1. Data controller and contact
Legal trading name: Thimyxolkhap
Address: 219 State Route 72, Perth WA 6000, Australia
Email identifiers on file: info@thimyxolkhap.world, contact@thimyxolkhap.world, support@thimyxolkhap.world, help@thimyxolkhap.world (use the channel we publish for your region).
EU/UK representative (if required): Until a representative is appointed, you may contact us at the address above. We will respond within one month where GDPR applies, subject to extensions permitted by law.
2. Categories of personal data
- Identity and contact data: name, email address, optional phone number, message content you submit.
- Technical data: IP address, browser type, device identifiers, approximate location derived from IP, pages viewed, and timestamps.
- Cookie and similar technologies data as described in our Cookie Policy.
- Order-related data if a transaction is concluded: delivery details, payment reference metadata (payment card data is handled by payment providers where used).
3. Purposes and lawful bases (GDPR Article 6)
- Responding to enquiries and forms — lawful bases: consent (Article 6(1)(a)) for marketing opt-ins where requested; legitimate interests (Article 6(1)(f)) in handling customer requests and pre-contract steps.
- Operating the website and security — legitimate interests in fraud prevention, abuse detection, and service integrity; legal obligation where applicable.
- Analytics and marketing cookies — consent (Article 6(1)(a)) when you enable these via the cookie banner.
- Compliance and disputes — legal obligation and legitimate interests in establishing or defending legal claims.
4. Retention
Enquiry records are kept for up to twenty-four months unless a longer period is needed for active cases, tax, or regulatory requirements. Technical logs are rotated on a shorter cycle where feasible. Cookie retention depends on each cookie’s purpose and is listed in the Cookie Policy.

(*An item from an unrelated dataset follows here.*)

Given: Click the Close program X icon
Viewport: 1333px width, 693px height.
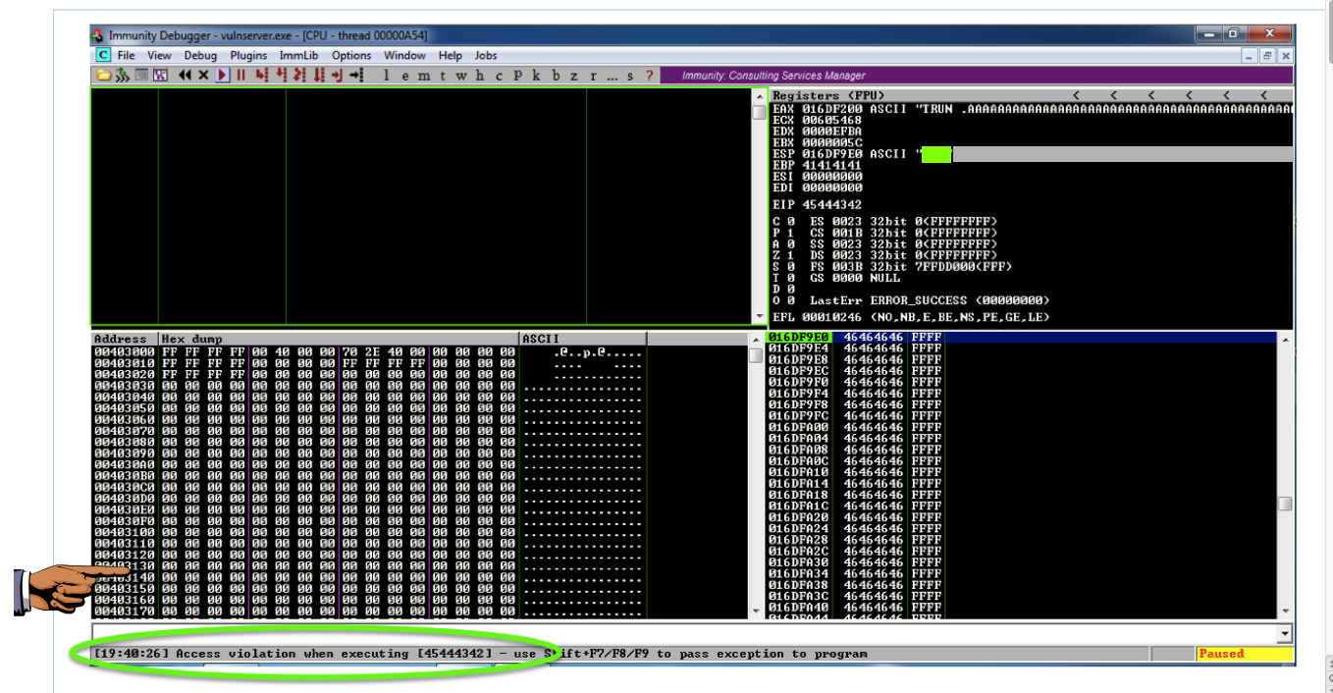Looking at the screenshot, I should (x=203, y=76).
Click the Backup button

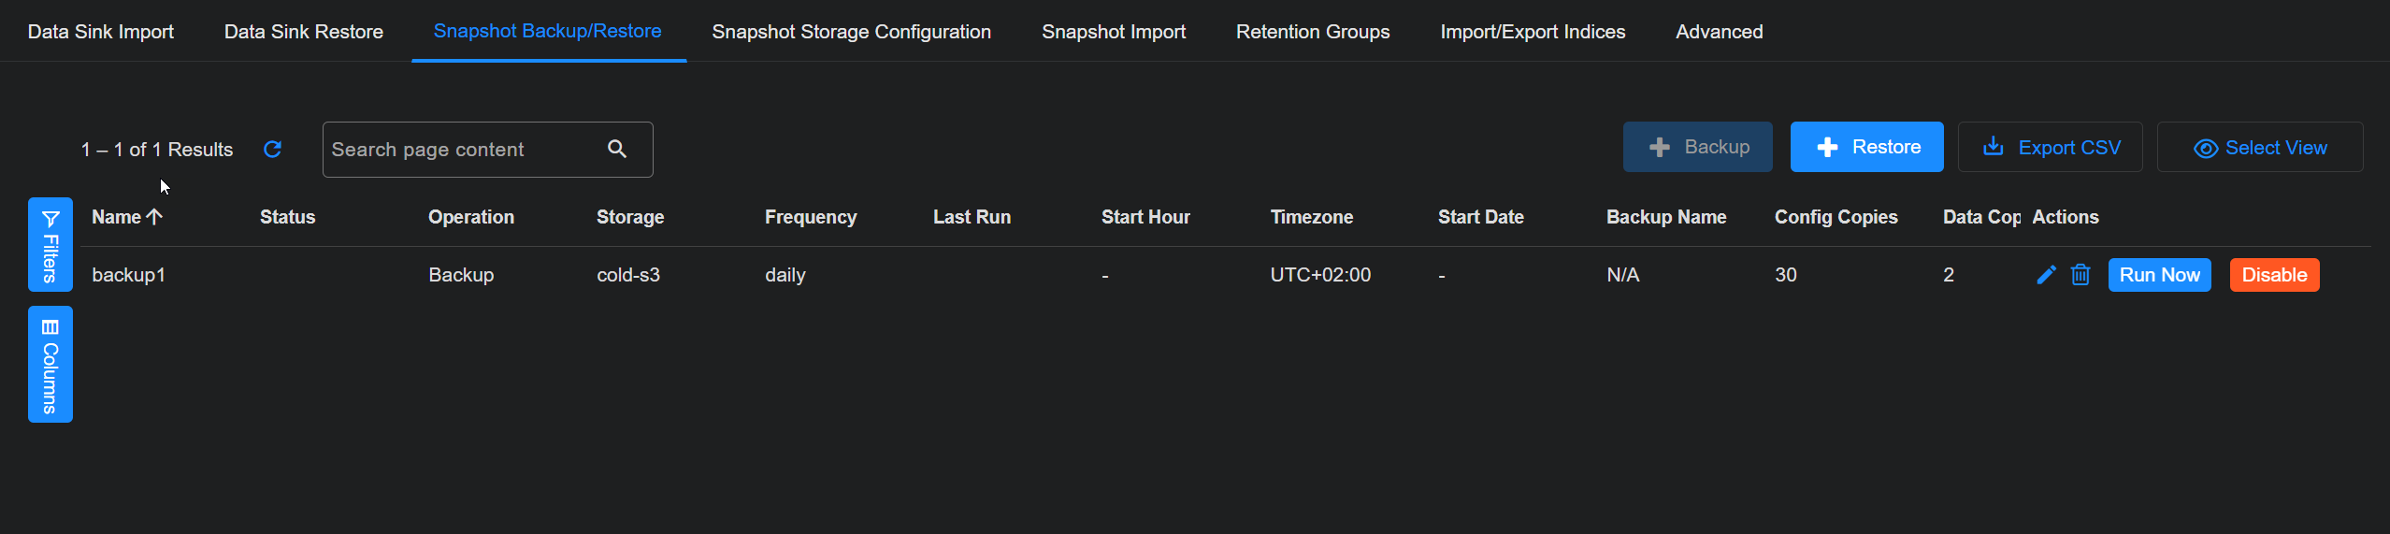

5. Recipients and processors
We use infrastructure and email providers that process data on our instructions. Where processors are outside the European Economic Area, we rely on appropriate safeguards such as Standard Contractual Clauses or adequacy decisions where available.
6. Your rights
Depending on your location, you may have the right to access, rectify, erase, restrict processing, object, and data portability, and to withdraw consent at any time without affecting prior lawful processing. You may lodge a complaint with your supervisory authority. Australian residents may also refer to the Office of the Australian Information Commissioner for privacy matters.
7. Security
We apply HTTPS transport, access controls, and vendor due diligence. No online transmission is completely secure; please use strong passwords and avoid sharing sensitive health data unless necessary.
8. Children
The site is not directed at children under sixteen. We do not knowingly collect their personal data.
9. Health-related information, advertising, and sensitive categories
This website presents Cardystrix as a food supplement only. We do not invite you to share special category health data (for example detailed diagnoses) through forms. If you voluntarily include health information in a message, we use it solely to respond to that enquiry and then retain it under the periods in Section 4.

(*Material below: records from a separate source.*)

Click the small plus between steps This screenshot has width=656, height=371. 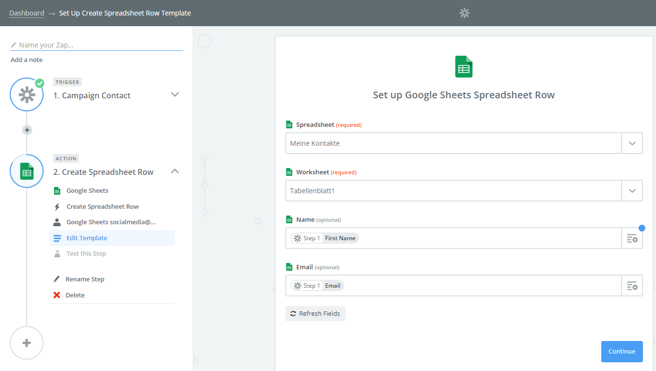click(x=27, y=130)
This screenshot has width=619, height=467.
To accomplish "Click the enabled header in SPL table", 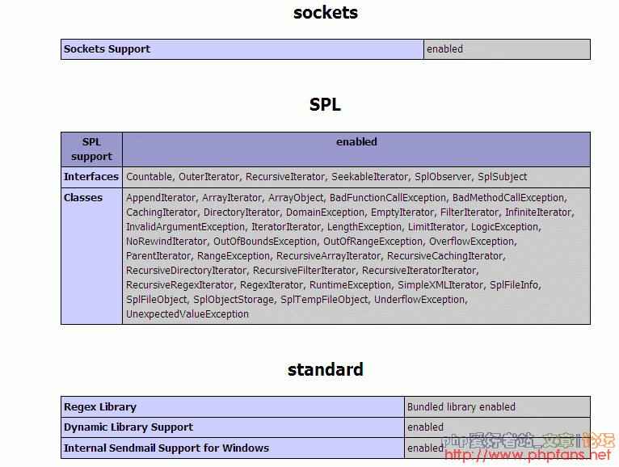I will click(356, 142).
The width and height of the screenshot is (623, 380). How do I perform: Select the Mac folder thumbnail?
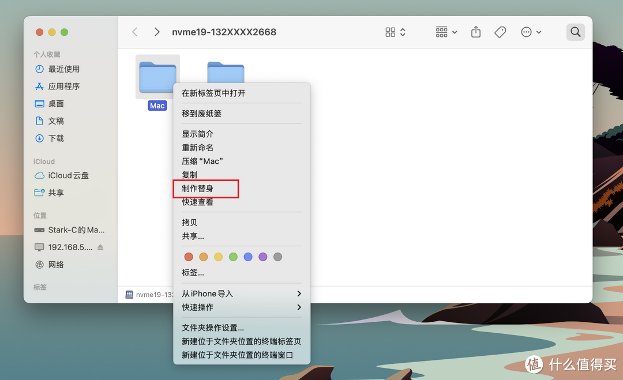tap(157, 77)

Our operator is based in Western Australia. Product copy is intended to align with the Therapeutic Goods Act 1989, applicable Food Standards Australia New Zealand (FSANZ) rules for foods, and Australian Consumer Law. We do not use the site to make therapeutic claims or to substitute professional care.

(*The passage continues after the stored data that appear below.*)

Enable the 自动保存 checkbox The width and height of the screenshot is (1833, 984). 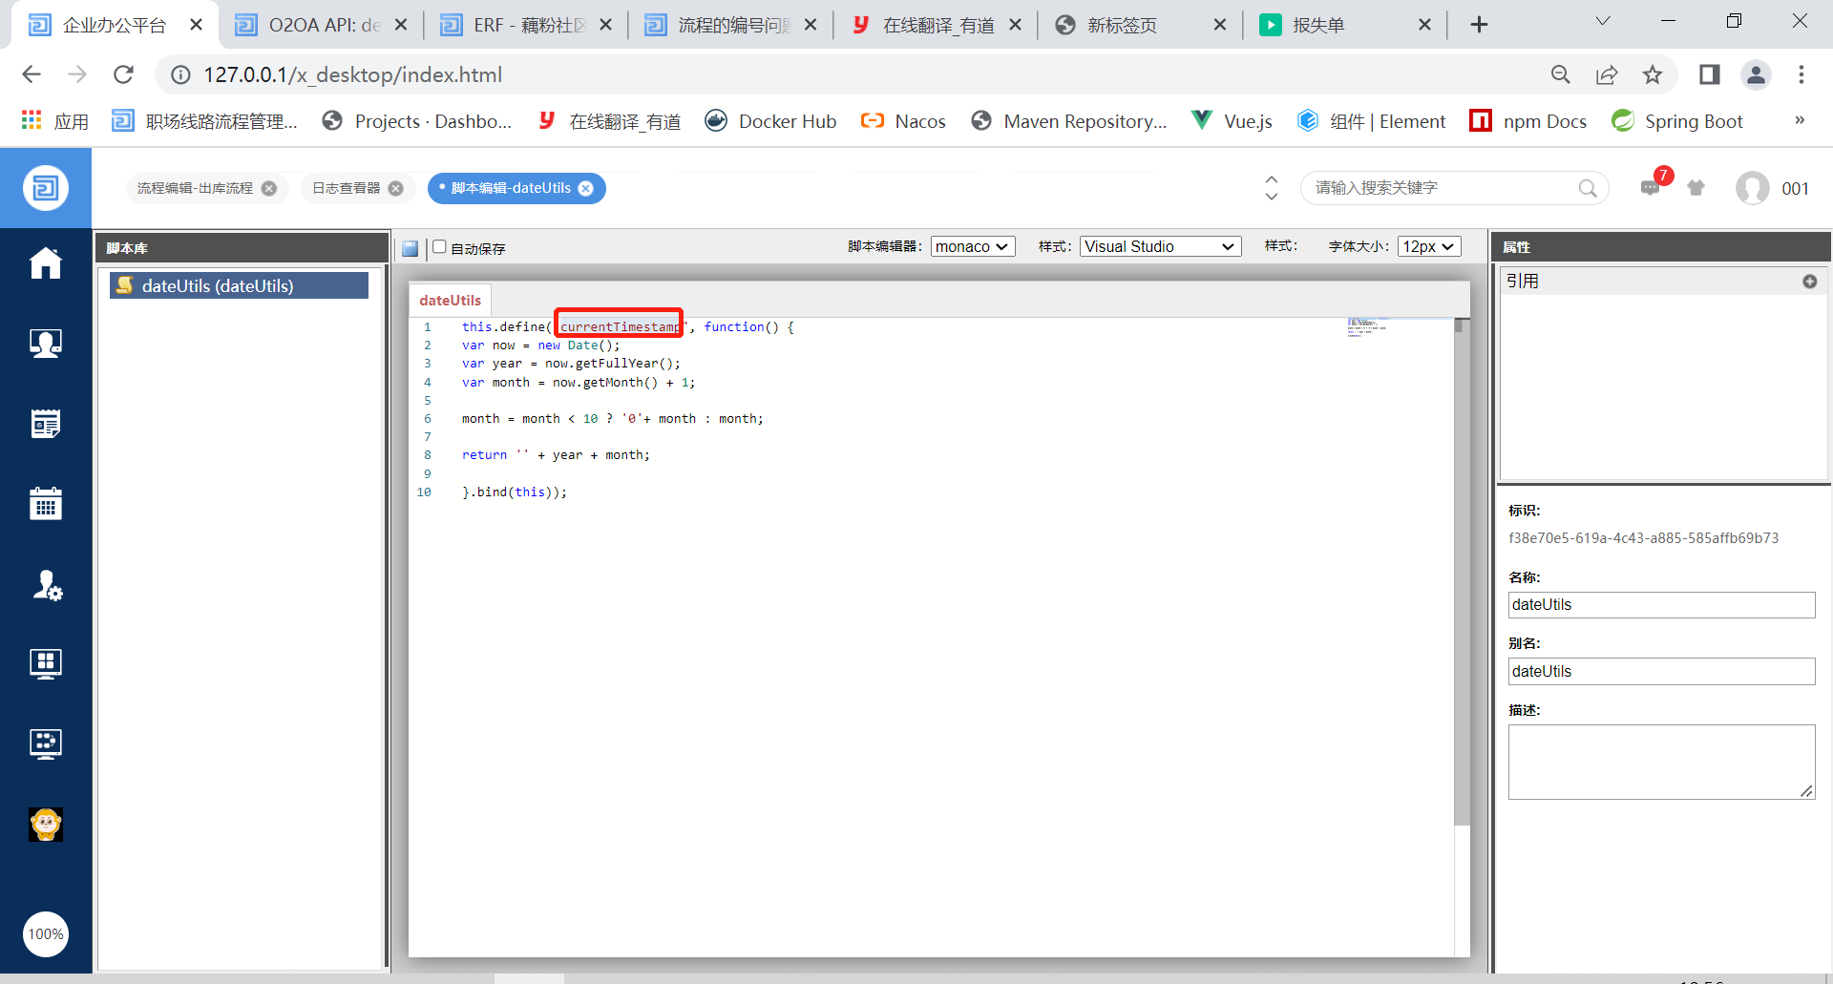(x=440, y=247)
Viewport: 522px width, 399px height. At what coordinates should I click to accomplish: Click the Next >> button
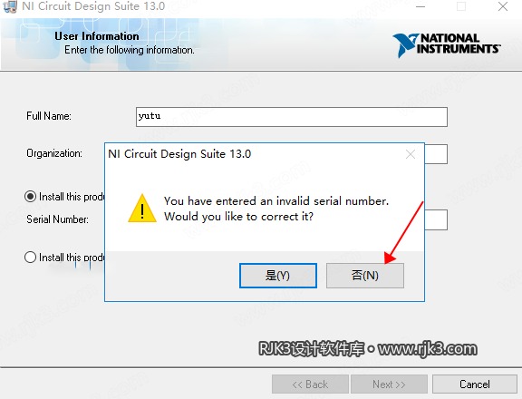coord(389,384)
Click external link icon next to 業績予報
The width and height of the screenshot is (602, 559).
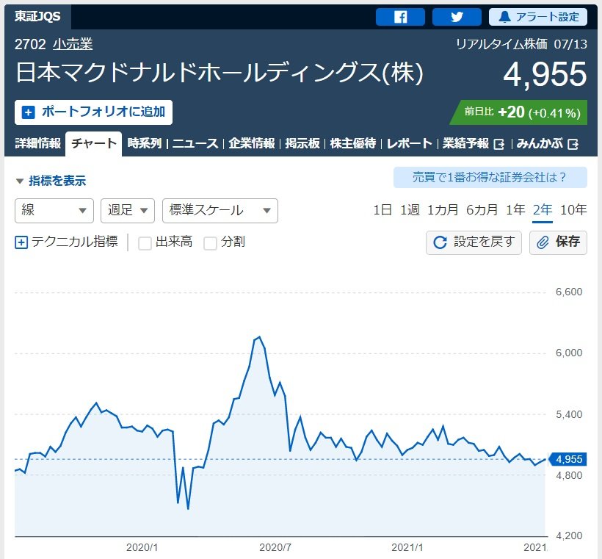pos(500,144)
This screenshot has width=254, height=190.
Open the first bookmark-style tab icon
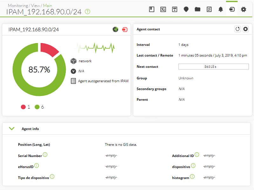point(152,10)
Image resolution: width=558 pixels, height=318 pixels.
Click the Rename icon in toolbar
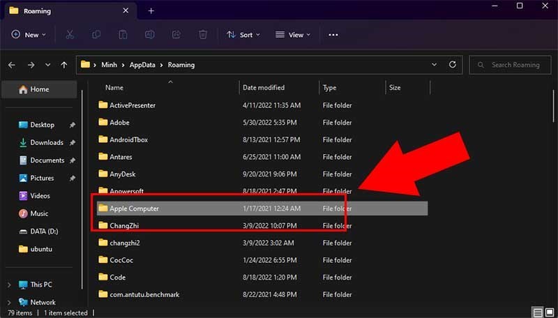tap(149, 34)
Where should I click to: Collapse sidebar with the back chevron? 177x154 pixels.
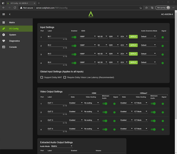(10, 14)
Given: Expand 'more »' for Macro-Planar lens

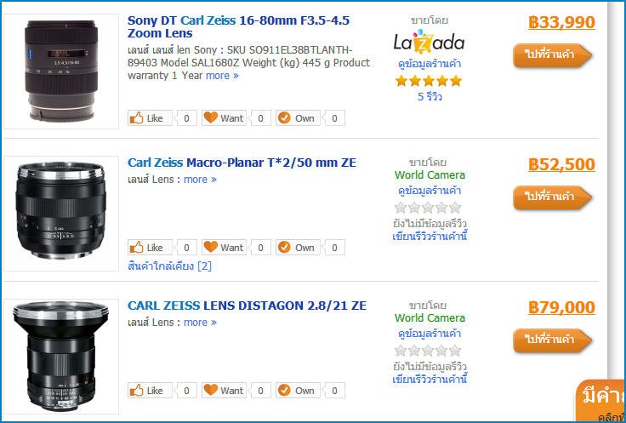Looking at the screenshot, I should coord(200,180).
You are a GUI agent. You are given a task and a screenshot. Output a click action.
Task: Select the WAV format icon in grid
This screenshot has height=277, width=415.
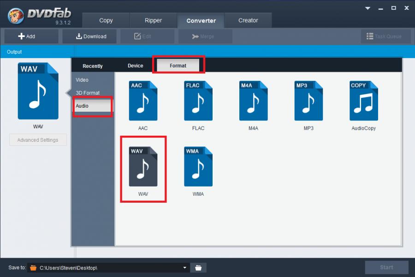click(x=143, y=167)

Where we purchase or use third-party advertising (including Google Ads), we aim to meet platform policies for healthcare and consumer products: ads and keywords are limited to factual attributes (for example format, availability, price where shown), and we do not target audiences based on sensitive health conditions. Creative assets and landing pages are kept consistent so that a user who arrives from an ad sees the same non-medical positioning as organic visitors.
10. Geographic scope
Day-to-day processing for orders and hosting is managed from Australia. Visitors from the European Economic Area or United Kingdom may exercise GDPR rights as described in Section 6. Visitors from other regions may have additional rights under local privacy statutes; contact us using the identifiers on file and we will review your request.
11. Updates
We may revise this policy to reflect legal or operational changes. Material updates will be indicated by revising the “Last updated” date above.